What you need to do:
The task calls for every line of the data to be retyped exactly.

Data for this task:

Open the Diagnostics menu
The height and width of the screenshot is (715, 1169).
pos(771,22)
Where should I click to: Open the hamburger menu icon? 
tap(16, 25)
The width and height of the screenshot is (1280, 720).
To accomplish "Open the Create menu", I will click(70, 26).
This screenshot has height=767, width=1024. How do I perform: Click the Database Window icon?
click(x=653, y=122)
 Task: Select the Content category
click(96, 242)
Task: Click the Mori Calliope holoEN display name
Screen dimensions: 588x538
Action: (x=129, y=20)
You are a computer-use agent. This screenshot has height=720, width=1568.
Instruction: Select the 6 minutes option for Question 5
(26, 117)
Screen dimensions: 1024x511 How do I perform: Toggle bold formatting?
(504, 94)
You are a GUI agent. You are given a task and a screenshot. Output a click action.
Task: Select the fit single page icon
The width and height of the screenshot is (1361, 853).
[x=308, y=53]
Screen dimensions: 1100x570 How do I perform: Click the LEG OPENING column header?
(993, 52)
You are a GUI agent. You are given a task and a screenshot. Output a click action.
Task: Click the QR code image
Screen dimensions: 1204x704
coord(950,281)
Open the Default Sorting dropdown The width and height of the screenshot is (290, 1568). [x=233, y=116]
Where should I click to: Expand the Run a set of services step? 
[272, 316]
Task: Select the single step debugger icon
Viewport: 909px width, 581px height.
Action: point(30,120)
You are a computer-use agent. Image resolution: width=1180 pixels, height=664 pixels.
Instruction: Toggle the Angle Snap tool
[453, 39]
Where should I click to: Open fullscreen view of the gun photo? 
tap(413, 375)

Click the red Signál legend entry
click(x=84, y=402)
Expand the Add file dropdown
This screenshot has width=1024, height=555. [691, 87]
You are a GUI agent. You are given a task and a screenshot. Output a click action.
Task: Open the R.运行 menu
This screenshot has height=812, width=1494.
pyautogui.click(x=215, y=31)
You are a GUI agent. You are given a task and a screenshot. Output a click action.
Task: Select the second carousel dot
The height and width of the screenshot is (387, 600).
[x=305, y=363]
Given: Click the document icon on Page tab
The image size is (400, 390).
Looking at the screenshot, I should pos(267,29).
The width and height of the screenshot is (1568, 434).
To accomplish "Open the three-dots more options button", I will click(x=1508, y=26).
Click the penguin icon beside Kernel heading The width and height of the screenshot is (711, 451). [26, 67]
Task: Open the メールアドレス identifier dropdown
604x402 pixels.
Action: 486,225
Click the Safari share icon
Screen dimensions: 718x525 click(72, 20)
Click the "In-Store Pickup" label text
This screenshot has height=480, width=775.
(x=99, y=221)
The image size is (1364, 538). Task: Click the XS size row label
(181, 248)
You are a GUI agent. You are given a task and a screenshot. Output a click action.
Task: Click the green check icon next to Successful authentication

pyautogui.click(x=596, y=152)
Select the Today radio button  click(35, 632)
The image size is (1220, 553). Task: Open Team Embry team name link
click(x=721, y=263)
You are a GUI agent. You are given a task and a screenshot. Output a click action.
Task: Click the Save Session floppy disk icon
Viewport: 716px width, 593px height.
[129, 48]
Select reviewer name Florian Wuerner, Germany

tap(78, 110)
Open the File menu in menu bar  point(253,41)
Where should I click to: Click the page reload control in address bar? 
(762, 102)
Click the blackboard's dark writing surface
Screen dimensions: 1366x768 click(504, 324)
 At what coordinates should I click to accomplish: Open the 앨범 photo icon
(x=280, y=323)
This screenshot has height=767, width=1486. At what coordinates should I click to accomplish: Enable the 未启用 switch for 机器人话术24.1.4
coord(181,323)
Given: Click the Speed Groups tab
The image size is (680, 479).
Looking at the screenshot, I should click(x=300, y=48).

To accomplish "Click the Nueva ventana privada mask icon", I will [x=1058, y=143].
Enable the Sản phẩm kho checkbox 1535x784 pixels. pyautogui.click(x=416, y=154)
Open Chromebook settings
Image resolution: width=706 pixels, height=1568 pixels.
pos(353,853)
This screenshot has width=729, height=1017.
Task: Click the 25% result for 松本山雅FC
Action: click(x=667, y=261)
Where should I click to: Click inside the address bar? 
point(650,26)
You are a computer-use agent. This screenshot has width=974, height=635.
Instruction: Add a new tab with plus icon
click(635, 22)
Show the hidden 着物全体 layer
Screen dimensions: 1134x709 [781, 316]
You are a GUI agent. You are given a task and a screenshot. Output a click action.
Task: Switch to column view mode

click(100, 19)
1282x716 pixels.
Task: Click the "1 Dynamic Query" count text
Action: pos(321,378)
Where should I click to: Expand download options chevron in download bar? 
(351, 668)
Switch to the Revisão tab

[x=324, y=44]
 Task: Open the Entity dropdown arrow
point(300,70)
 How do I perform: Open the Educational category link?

Result:
Open the Diagnostics menu
The height and width of the screenshot is (715, 1169).
pos(771,22)
Where should I click to: Open the hamburger menu icon? 
tap(16, 25)
The width and height of the screenshot is (1280, 720).
To accomplish "Open the Create menu", I will click(70, 26).
This screenshot has height=767, width=1024. How do I perform: Click the Database Window icon?
click(x=653, y=122)
 Task: Select the Content category
click(96, 242)
Task: Click the Mori Calliope holoEN display name
Screen dimensions: 588x538
Action: (x=129, y=20)
You are a computer-use agent. This screenshot has height=720, width=1568.
Instruction: Select the 6 minutes option for Question 5
(26, 117)
Screen dimensions: 1024x511 How do I perform: Toggle bold formatting?
(504, 94)
You are a GUI agent. You are given a task and a screenshot. Output a click action.
Task: Select the fit single page icon
The width and height of the screenshot is (1361, 853).
[x=308, y=53]
Screen dimensions: 1100x570 How do I perform: Click the LEG OPENING column header?
(993, 52)
You are a GUI agent. You are given a task and a screenshot. Output a click action.
Task: Click the QR code image
Screen dimensions: 1204x704
coord(950,281)
Open the Default Sorting dropdown The width and height of the screenshot is (290, 1568). [x=233, y=116]
Where should I click to: Expand the Run a set of services step? 
[272, 316]
Task: Select the single step debugger icon
Viewport: 909px width, 581px height.
Action: point(30,120)
You are a computer-use agent. Image resolution: width=1180 pixels, height=664 pixels.
Instruction: Toggle the Angle Snap tool
[453, 39]
Where should I click to: Open fullscreen view of the gun photo? 
tap(413, 375)

Click the red Signál legend entry
click(x=84, y=402)
Expand the Add file dropdown
This screenshot has width=1024, height=555. [691, 87]
You are a GUI agent. You are given a task and a screenshot. Output a click action.
Task: Open the R.运行 menu
This screenshot has height=812, width=1494.
pyautogui.click(x=215, y=31)
You are a GUI agent. You are given a task and a screenshot. Output a click action.
Task: Select the second carousel dot
The height and width of the screenshot is (387, 600).
[x=305, y=363]
Given: Click the document icon on Page tab
The image size is (400, 390).
Looking at the screenshot, I should pos(267,29).
The width and height of the screenshot is (1568, 434).
To accomplish "Open the three-dots more options button", I will click(x=1508, y=26).
Click the penguin icon beside Kernel heading The width and height of the screenshot is (711, 451). [26, 67]
Task: Open the メールアドレス identifier dropdown
604x402 pixels.
Action: 486,225
Click the Safari share icon
Screen dimensions: 718x525 click(72, 20)
Click the "In-Store Pickup" label text
This screenshot has height=480, width=775.
(x=99, y=221)
The image size is (1364, 538). Task: Click the XS size row label
(181, 248)
You are a GUI agent. You are given a task and a screenshot. Output a click action.
Task: Click the green check icon next to Successful authentication

pyautogui.click(x=596, y=152)
Select the Today radio button  click(35, 632)
The image size is (1220, 553). Task: Open Team Embry team name link
click(x=721, y=263)
You are a GUI agent. You are given a task and a screenshot. Output a click action.
Task: Click the Save Session floppy disk icon
Viewport: 716px width, 593px height.
[129, 48]
Select reviewer name Florian Wuerner, Germany

tap(78, 110)
Open the File menu in menu bar  point(253,41)
Where should I click to: Click the page reload control in address bar? 
(762, 102)
Click the blackboard's dark writing surface
Screen dimensions: 1366x768 click(504, 324)
 At what coordinates should I click to accomplish: Open the 앨범 photo icon
(x=280, y=323)
This screenshot has height=767, width=1486. At what coordinates should I click to accomplish: Enable the 未启用 switch for 机器人话术24.1.4
coord(181,323)
Given: Click the Speed Groups tab
The image size is (680, 479).
Looking at the screenshot, I should click(x=300, y=48).

To accomplish "Click the Nueva ventana privada mask icon", I will [x=1058, y=143].
Enable the Sản phẩm kho checkbox 1535x784 pixels. pyautogui.click(x=416, y=154)
Open Chromebook settings
Image resolution: width=706 pixels, height=1568 pixels.
pos(353,853)
This screenshot has width=729, height=1017.
Task: Click the 25% result for 松本山雅FC
Action: click(x=667, y=261)
Where should I click to: Click inside the address bar? 
point(650,26)
You are a computer-use agent. This screenshot has width=974, height=635.
Instruction: Add a new tab with plus icon
click(635, 22)
Show the hidden 着物全体 layer
Screen dimensions: 1134x709 [781, 316]
You are a GUI agent. You are given a task and a screenshot. Output a click action.
Task: Switch to column view mode

click(100, 19)
1282x716 pixels.
Task: Click the "1 Dynamic Query" count text
Action: pos(321,378)
Where should I click to: Expand download options chevron in download bar? 
(351, 668)
Switch to the Revisão tab

[x=324, y=44]
 Task: Open the Entity dropdown arrow
point(300,70)
 How do I perform: Open the Educational category link?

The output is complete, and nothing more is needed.